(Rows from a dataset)
↓

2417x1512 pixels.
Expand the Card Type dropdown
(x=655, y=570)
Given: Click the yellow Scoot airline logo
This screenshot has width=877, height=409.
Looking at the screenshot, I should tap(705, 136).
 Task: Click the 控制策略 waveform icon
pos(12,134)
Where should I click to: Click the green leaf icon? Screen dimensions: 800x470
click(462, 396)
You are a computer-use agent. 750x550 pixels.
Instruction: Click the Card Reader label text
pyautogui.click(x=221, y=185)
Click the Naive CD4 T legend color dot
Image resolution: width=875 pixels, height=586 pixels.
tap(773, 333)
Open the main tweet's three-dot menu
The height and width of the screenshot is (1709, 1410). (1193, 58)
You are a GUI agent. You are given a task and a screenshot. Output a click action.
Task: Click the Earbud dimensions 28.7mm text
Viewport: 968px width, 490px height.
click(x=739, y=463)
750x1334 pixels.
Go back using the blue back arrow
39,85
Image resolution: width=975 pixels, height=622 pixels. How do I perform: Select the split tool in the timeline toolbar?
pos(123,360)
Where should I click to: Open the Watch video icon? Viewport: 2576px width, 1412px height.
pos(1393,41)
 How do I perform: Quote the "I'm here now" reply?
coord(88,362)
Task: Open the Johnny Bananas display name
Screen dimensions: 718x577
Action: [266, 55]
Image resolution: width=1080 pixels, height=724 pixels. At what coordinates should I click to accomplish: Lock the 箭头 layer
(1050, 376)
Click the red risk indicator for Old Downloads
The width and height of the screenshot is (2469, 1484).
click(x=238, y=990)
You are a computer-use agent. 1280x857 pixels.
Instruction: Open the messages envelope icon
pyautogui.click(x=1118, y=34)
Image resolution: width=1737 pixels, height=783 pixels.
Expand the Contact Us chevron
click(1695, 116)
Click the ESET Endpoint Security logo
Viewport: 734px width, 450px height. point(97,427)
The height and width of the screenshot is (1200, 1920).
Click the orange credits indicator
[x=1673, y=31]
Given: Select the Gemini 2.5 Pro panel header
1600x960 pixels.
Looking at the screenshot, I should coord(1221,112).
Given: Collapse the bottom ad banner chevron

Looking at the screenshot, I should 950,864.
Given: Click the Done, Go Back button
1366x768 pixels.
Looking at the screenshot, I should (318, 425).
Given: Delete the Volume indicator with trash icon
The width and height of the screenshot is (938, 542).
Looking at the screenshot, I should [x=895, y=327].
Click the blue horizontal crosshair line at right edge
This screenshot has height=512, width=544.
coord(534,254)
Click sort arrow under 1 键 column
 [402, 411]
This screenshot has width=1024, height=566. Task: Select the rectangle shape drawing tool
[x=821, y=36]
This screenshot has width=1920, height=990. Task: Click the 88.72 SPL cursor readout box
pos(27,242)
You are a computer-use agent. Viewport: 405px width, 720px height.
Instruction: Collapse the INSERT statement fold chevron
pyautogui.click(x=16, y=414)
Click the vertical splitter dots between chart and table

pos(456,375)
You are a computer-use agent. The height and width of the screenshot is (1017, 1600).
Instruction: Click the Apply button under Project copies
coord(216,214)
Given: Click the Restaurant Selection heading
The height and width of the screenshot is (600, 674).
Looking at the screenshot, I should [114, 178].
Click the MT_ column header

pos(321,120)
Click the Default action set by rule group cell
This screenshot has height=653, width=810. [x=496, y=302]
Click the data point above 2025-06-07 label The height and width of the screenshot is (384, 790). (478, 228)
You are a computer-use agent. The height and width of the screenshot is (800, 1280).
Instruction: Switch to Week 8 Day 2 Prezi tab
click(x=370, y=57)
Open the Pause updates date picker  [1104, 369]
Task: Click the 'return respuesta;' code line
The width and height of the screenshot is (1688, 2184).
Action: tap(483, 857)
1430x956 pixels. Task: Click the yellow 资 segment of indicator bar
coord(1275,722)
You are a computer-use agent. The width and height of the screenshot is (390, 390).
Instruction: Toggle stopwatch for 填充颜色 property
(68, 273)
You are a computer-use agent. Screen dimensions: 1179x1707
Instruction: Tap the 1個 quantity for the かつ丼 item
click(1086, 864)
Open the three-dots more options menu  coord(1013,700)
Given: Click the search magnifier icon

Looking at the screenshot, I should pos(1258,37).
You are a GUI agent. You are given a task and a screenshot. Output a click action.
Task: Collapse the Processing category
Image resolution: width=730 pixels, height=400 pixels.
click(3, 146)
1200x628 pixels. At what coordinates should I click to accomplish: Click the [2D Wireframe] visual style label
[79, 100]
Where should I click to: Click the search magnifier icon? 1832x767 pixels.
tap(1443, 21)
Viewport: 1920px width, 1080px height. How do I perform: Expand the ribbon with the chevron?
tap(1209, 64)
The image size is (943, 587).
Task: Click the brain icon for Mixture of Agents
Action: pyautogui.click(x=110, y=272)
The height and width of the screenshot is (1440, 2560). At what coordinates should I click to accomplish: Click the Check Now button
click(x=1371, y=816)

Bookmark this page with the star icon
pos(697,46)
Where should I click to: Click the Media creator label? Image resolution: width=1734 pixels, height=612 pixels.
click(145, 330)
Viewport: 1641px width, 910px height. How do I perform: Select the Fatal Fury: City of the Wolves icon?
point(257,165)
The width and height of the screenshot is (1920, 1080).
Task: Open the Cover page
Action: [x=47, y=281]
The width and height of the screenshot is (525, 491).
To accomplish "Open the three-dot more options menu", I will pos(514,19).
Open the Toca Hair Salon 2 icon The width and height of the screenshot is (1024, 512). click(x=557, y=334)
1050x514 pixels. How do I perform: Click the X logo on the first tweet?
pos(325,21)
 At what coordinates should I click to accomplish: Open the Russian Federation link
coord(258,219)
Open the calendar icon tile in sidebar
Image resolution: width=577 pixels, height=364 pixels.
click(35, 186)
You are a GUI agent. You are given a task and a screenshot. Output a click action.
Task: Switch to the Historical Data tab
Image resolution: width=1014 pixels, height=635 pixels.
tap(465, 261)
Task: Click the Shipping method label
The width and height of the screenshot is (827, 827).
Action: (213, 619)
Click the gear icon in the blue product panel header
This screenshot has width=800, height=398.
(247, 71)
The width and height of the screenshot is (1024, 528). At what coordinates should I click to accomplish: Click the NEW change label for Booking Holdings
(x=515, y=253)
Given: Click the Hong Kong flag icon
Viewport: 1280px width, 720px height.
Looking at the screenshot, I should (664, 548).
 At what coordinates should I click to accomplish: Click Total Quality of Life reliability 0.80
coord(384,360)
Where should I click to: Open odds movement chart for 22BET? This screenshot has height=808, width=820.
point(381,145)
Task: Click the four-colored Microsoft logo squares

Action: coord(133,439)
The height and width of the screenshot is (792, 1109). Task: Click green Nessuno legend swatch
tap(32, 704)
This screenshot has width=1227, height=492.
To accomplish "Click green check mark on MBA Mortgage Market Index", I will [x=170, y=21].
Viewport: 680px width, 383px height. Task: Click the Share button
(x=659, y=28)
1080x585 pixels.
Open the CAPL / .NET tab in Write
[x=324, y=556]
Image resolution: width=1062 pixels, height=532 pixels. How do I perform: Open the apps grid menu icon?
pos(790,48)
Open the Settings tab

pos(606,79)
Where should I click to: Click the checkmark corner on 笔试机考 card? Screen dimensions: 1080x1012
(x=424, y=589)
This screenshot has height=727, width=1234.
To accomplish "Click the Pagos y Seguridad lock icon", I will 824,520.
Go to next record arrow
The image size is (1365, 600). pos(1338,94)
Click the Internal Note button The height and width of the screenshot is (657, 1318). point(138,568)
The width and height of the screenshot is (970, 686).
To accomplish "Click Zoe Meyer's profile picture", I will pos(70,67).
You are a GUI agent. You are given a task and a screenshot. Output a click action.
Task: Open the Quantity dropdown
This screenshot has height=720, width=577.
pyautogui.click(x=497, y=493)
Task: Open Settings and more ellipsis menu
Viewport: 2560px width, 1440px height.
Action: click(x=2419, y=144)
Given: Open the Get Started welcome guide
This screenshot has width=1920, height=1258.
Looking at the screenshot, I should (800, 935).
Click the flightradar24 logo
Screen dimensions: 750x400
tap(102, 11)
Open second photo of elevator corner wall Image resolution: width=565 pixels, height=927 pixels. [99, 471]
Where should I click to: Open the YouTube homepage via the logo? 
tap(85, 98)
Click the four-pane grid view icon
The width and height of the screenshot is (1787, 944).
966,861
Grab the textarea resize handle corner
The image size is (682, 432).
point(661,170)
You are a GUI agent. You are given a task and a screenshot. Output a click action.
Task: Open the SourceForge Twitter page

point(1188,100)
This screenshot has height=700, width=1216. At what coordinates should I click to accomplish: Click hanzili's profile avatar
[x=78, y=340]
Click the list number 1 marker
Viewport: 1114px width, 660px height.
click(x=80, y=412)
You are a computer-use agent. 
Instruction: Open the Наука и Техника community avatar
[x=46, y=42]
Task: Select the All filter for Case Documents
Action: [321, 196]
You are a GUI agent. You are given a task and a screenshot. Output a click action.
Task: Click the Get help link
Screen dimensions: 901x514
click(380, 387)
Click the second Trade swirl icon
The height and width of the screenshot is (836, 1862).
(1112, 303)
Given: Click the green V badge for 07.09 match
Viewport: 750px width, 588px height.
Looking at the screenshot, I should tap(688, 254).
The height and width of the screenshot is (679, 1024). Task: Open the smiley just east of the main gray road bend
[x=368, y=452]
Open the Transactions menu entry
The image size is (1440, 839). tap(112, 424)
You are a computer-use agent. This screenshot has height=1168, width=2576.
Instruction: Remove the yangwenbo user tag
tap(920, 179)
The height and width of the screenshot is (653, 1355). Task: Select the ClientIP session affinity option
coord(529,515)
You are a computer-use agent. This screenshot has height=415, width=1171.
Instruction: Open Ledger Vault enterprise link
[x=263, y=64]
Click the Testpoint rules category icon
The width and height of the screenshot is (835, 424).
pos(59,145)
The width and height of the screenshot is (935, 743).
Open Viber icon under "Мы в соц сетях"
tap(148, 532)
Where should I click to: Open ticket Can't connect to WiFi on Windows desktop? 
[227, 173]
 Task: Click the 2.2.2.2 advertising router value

↑

* [WHAT IS BEING ASKED] Reproduce word for word the stretch of items from the very beginning through the line containing "click(462, 396)", including both ends.

* [EXERCISE SOLUTION]
2417x1512 pixels.
Expand the Card Type dropdown
(x=655, y=570)
Given: Click the yellow Scoot airline logo
This screenshot has width=877, height=409.
Looking at the screenshot, I should tap(705, 136).
 Task: Click the 控制策略 waveform icon
pos(12,134)
Where should I click to: Click the green leaf icon? Screen dimensions: 800x470
click(462, 396)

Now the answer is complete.